[h=2]Free Fall[/h] According to Roedy Green's
How You Know 9-11 Was an Inside Job:
All three World Trade Towers fell faster over the first half of the collapse than physics allows by free fall. That meant they had to have an assist, e.g. an explosive push from pre-planted demolition charges, not just gravity pulling them down. The maximum collapse for free fall is computed by distance = g t
where g is the acceleration due to gravity 32 feet per second per second, and t is time in seconds. In other words, free fall collapse should start out slowly and accelerate faster and faster for the big finale.
This is just plain weird. Whether a building falls by deliberate demolition or catastrophic failure, the collapse will be governed by gravity. Even if you used a teleporter to magically make several stories vanish, the part above would only fall as fast as gravity would accelerate it. Only if there was some kind of thruster pushing the building
down could it fall faster. Why install a useless Rube Goldberg device? Once the building begins to collapse, who needs anything to accelerate it? Gravity has a pretty reliable record of pulling things down. And where's the evidence for faster than free fall collapse?
The videos show that the towers took 15 seconds to collapse. The free-fall time for something to fall 400 meters is about 9 seconds. So, no, the towers did
not fall faster than free fall.
911Research claims:
This rate is still much too fast to be explained by a gravity-driven collapse given that the descending rubble would have to crush and accelerate almost 1000 feet of vertical intact structure. It is especially revealing that each tower disappeared at about the same rate as the rubble fell through the air, as if the tower's structure provided no more resistance to the descent of rubble than did air.
| All photos of the collapse show a plume of debris extending far below the main level of collapse. So the debris did fall appreciably faster than the building itself. The building provided little more resistance than air for the simple reason that a skyscraper is mostly air.In the photo at left the collapse is about where the cloud fills the entire width of the picture, but the debris in free fall has almost reached the ground.
Note that the debris is at least a building width beyond the building itself. No competent controlled demolition flings debris that far.
|
The fall doesn't have to
crush the stories beneath. It merely has to stress the structural elements until the fasteners pop and the welds break. The impact of that pancaking material will cause the outer vertical members to bow outward, then fly outward violently when failure occurs. There's no need to appeal to explosives to fling material outward from the buildings.
If a story is 4 meters high, it will take an object about 0.9 seconds to fall one story, by which time it will be going 9 m/sec. So once the collapse starts, the overlying structure will be falling at 9 m/sec by the time it has fallen one story. If we crush the collapsing story into rubble half a meter thick and expect the collapse to stop at that point, what kinds of forces are involved? We go from 9 m/sec to zero in half a meter, or 1/18 of a second. However, during that deceleration the velocity is decreasing, and the average velocity turns out to be half of the initial velocity, so the crunch time is 1/9 second. So the acceleration is -9 m/sec divided by 1/9 sec = -81 m/sec[SUP]2[/SUP], or about 8 g's.

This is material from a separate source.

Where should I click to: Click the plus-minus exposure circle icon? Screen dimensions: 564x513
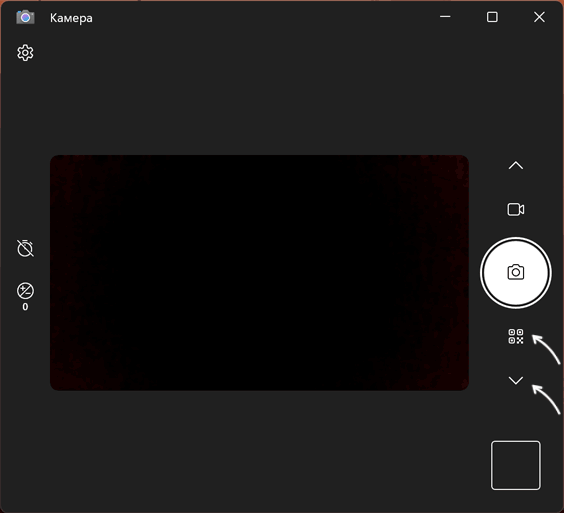click(x=25, y=291)
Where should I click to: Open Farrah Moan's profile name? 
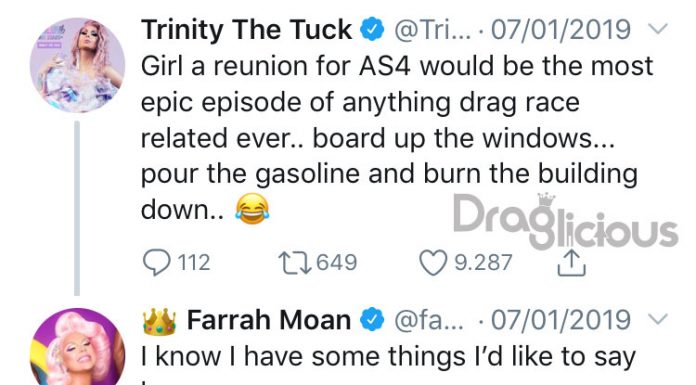[269, 320]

This is the difference between a
static load and a
dynamic load. In the north tower, with about ten stories above the impact, the dynamic load was about equivalent not to ten stories but to
eighty, nearly the total height of the building. I doubt if the tower at that level was engineered to support eighty stories - why waste the steel? Actually the loads are much greater because the initial collapse involved a fall of about three or four stories, not just one, and the dynamic loads on the points that actually resist the fall - the welds and the rivets, will be far greater. If you try to stop the collapse in the millimeter or so a rivet or weld can deform before failing, you're talking
hundreds of g's. In the south tower, where the top 25 or so stories fell, the impact load at eight g's would be equivalent to 200 stories, or
twice the total height of the building. Some conspiracy buffs argue that engineering standards require a safety factor several times the actual load on the structure, but the dynamic loads would far overwhelm those standards.
This, by the way, is the reason controlled demolition works at all. If physics worked the way 9-11 conspiracy buffs think, once you blew the lower stories of a building, the upper part would just drop and remain intact. Of course it doesn't because once the building begins to fall, the dynamic loads are far beyond the static strength of the building.
911Research devotes a lot of effort to debunking what it regards as disinformation campaigns designed to deflect attention from the theory of controlled demolition. But we keep coming back to the fundamental issue how any building can fall
faster than gravity or why a conspirator would feel the need to set up a mechanism to do something so useless.